## Work order A
List every film title mentioned in the movie review.
## Work order B
Carry on the movie review from its final sentence.

Top of Page text

Billie Burke appears as a tittering patron of the arts who throws them a party though they try and avoid their congenial hostess like the plague sneaking out to the patio. Dinah meets a French playwright and admirer Jacques Pierre Barredout (Jacques François) on her way out.

The young man strokes her ego telling Dinah she’s wasted in musical comedy. ” You could be a great tragic actress,” he says. Her husband is distrustful of his fawning and besides he sees his wife as a “song and dance girl.”

He’s like the Svengali who molded her, and that image doesn’t go over well with her. She’s ready to get out from under her husband’s influence; she’s no Pygmalion creation or shrinking violet. The rest of the movie is built out of this seemingly trivial tension in the rom-com mode.

Of course none of this conforms to reality as Rogers had won adulation and an Oscar for her work in Kitty Foyle at the beginning of the decade and she was largely the bigger star before they were ever teamed up. She maintained a fairly impressive film career throughout the ’40s and early ’50s. Reading into these tenuous parallels too much is laughable, but it is part of the enjoyment.

The behind the scenes rehearsal environs do yeoman’s work in making this feel like the quintessential MGM the studio of Freed, Gene Kelly, writers Adolph Green & Betty Comden, and all those wonderful collaborations like Singin in the Rain and The Band Wagon.

It highlights the love of performance and the sensation of catching this brand of tap dancing-like lightning in the bottle as if we’re on the ground floor and privy to something only a select few get to see. That’s part of the magic of how they created these worlds for their characters to inhabit where the backstage and everything in between is blurred and the camera’s right in the thick of it to capture it all.

Bottom of Page text
Top of Data section

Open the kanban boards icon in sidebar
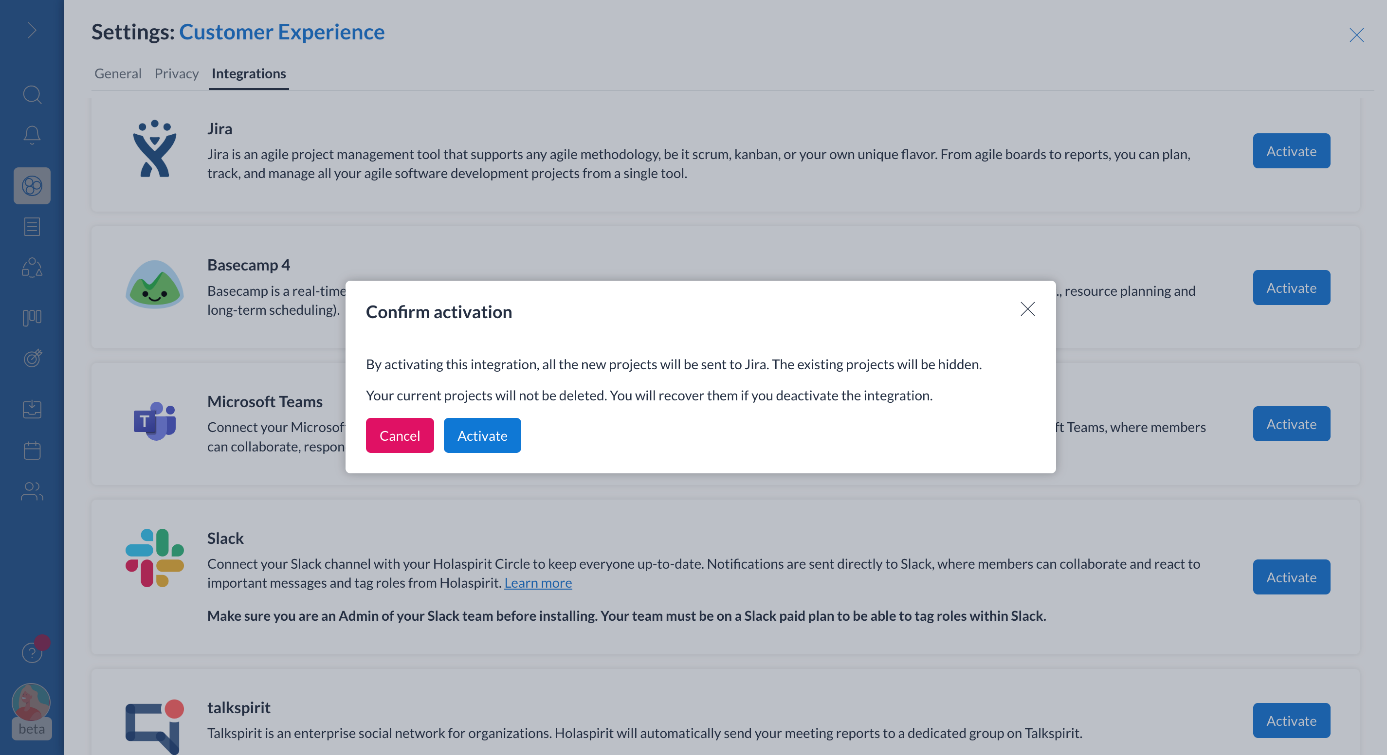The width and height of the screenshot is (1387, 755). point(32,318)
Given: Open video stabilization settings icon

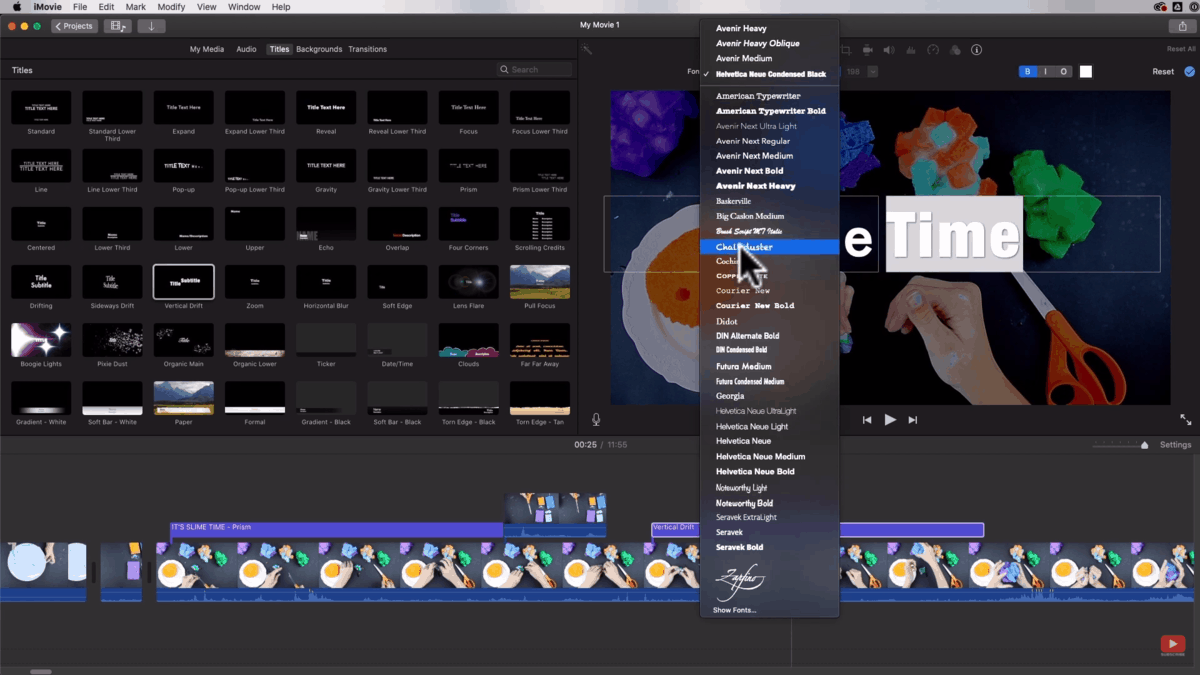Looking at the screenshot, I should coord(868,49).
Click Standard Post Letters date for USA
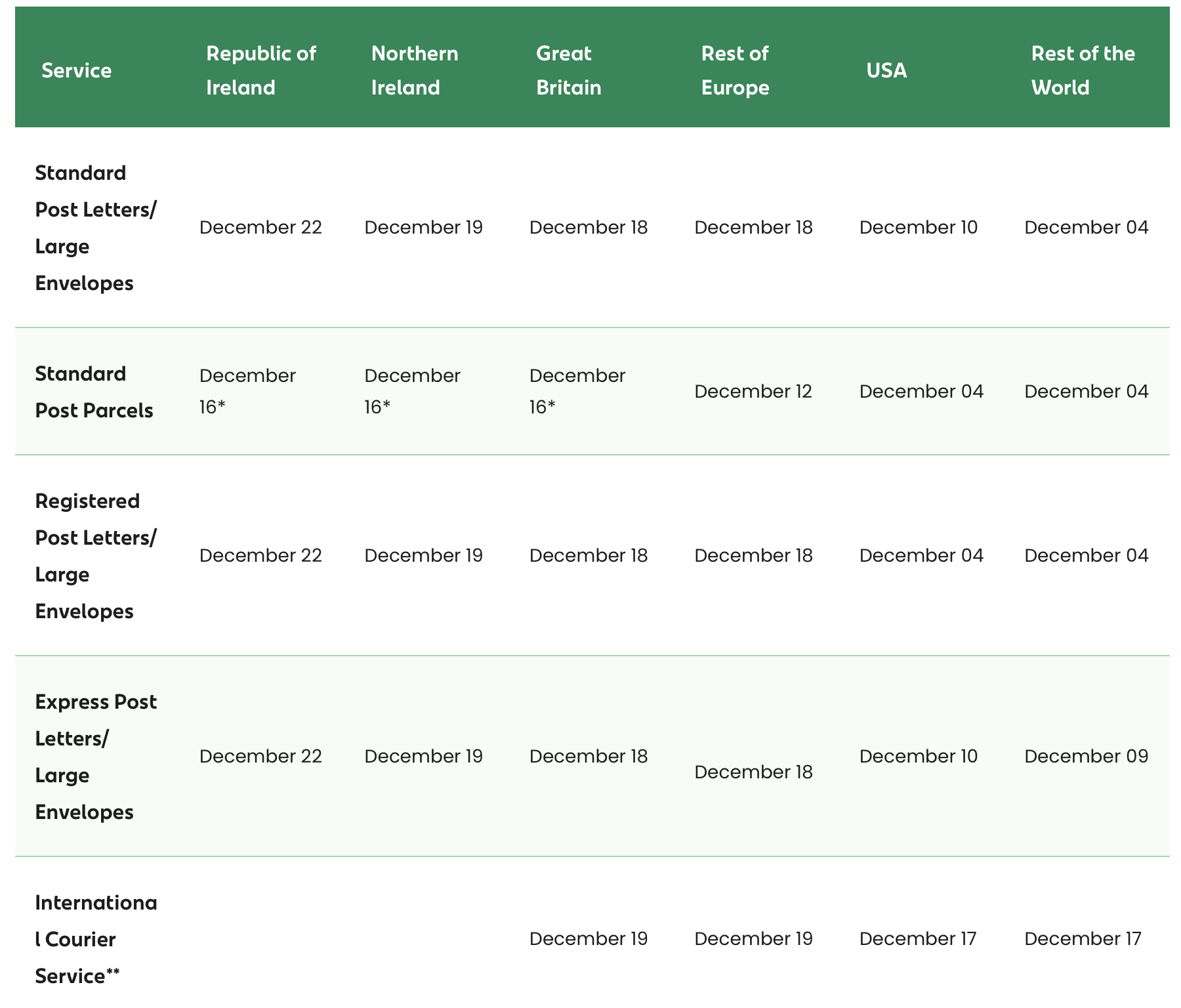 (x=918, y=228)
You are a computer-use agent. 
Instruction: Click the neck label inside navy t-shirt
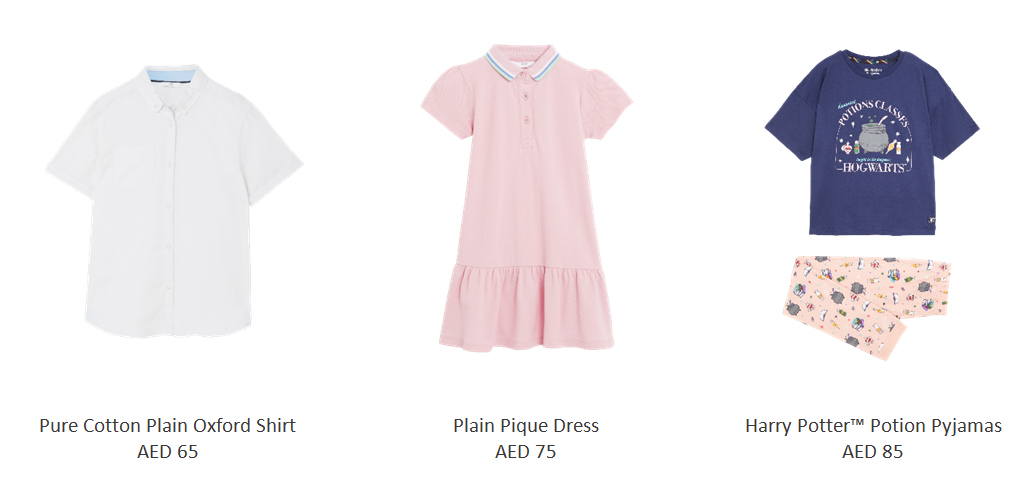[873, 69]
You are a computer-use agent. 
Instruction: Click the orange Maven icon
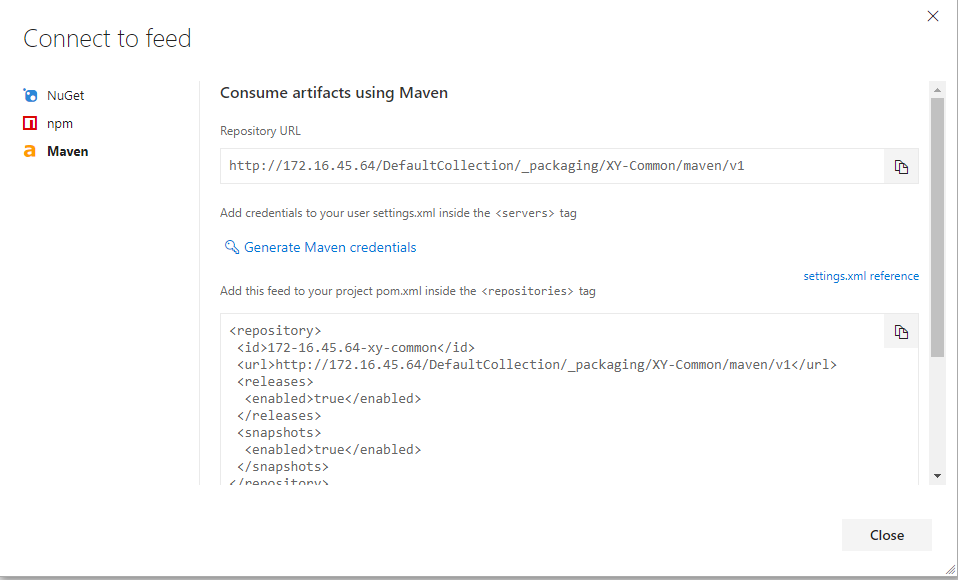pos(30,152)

Bottom of Data section
Top of Data section

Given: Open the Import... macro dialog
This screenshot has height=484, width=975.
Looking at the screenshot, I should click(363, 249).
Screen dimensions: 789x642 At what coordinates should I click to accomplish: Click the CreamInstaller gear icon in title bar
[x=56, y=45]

Bottom of Data section

## Response A
Kitty Foyle
Singin in the Rain
The Band Wagon

## Response B
The couple agrees to go out for some fresh air in the country much to Ezra’s chagrin. While Josh plays golf, Dinah agrees to become Jacques’s muse. Thereafter the Barkleys have a photoshoot with Look magazine right at the precise moment he realizes she has the script for the Frenchman’s play.

It becomes a send up of the perfectly quaint and manicured All-American Person to Person fireside chat as the married couple go ballistic once again, this time tearing through their house in a rage in between camera setups. These are mostly vapid bits of fun.

The true high points come when the stars are given these incubated moments to flash their inspiration in front of the camera. “Shoes With Wings On” conjures up a storefront milieu reminiscent of the toy shop in Easter Parade. Astaire puts on a pair of possessed dancing shoes and lets them carry away as only he can. It leads into a magical interlude where he’s joined with an army of ghost taps all stepping in time almost ready to run him off the stage until he takes arms in a surrealist defense involving a broom and toy guns.

Ezra tries to trick his friends into a reunion and they stand backstage at a benefit while he conducts a performance of Tchaikovsky. The man really has range, but then again he was a compatriot of the Gershwins who famously cut so lithely between popular, classical, and jazz composition. From my understanding, they made them one and the same with no delineation between high and low art.

The Barkley or rather Fred and Ginger are paired one last time with the Gerswhin tune “They Can’t Take That Away From Me.” If it’s not immediately apparent, there’s actually a bit of poeticism to its inclusion. So many years ago — in 1937 in fact — Astaire sang the song to his costar in Shall We Dance.

This time around they turned it into a dance with their typical elegance and joie de vivre. The Barkley of Broadways is unreserved proof they’re back, and they never lost it.

It’s so good to see them together; it’s also exactly what our hearts yearn for especially those who have lived vicariously through them for many years. Somehow they embodied us and still reached for heights we could only dream of and they did it with pure class.